Filipe Lúcio, WMO director of member services, said, “Multilateral cooperation was prioritized as it was recognized that cooperation among member states is critical across the three regions. This is due to the transboundary nature of hazards. Enhanced cooperation and collaboration among member states was a significant achievement of the project. This was made possible by leveraging WMO’s network of regional centers and the transboundary nature of the programs being implemented through the project including SWFP and FFGS.”
Main achievements of the project include:
- Development and implementation of the Southeast Asia Flash Flood Guidance System, the first regional FFGS with nowcasting products and real-time and historical data inputs from various sources, providing information with a lead time of up to 36 hours;
- Establishment of the Flash Flood Guidance System for Fiji, one of the most advanced systems developed to date;
- Development of an offshore wave and coastal inundation forecasting system with risk information and warning services in Kiribati (Tarawa) and Tuvalu (Pacific SIDS);
- Development of a fully integrated Riverine Flood Forecasting System for the Dominican Republic;
- Implementation of community-based early warning and activities to prepare and respond to impact-based forecasts and warnings in the Pacific SIDS;
- More than 150 NMHS staff personnel trained across all three regions covering a wide range of activities.

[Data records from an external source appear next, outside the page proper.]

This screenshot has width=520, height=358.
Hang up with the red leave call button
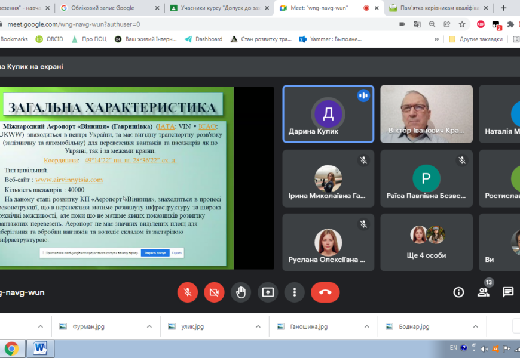325,292
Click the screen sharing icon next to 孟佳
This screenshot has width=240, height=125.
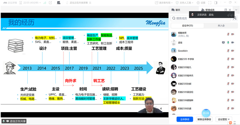tap(223, 43)
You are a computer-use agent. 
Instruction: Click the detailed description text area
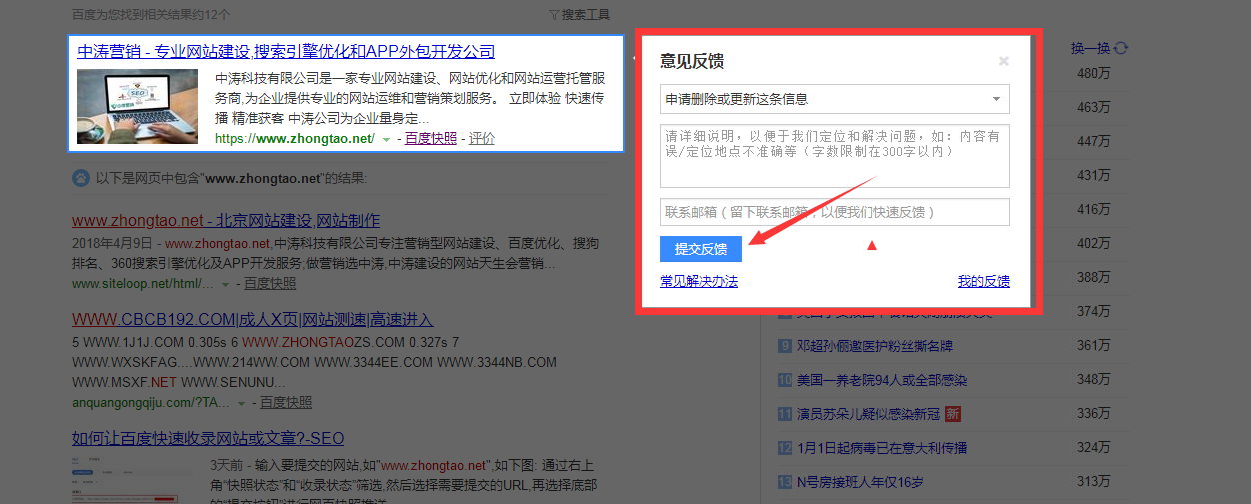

To formally close the project, WMO staff joined regional representatives from Cambodia, Lao People’s Democratic Republic, the Philippines, Thailand and Vietnam at a workshop running from June 28-29, 2022, at the Viet Nam Meteorological and Hydrological Administration headquarters in Hanoi.
Activities to improve warnings of severe weather, flash floods and coastal inundation will continue beyond the lifetime of the Canada CREWS project as WMO continues to engage with the benefitting NMHSs.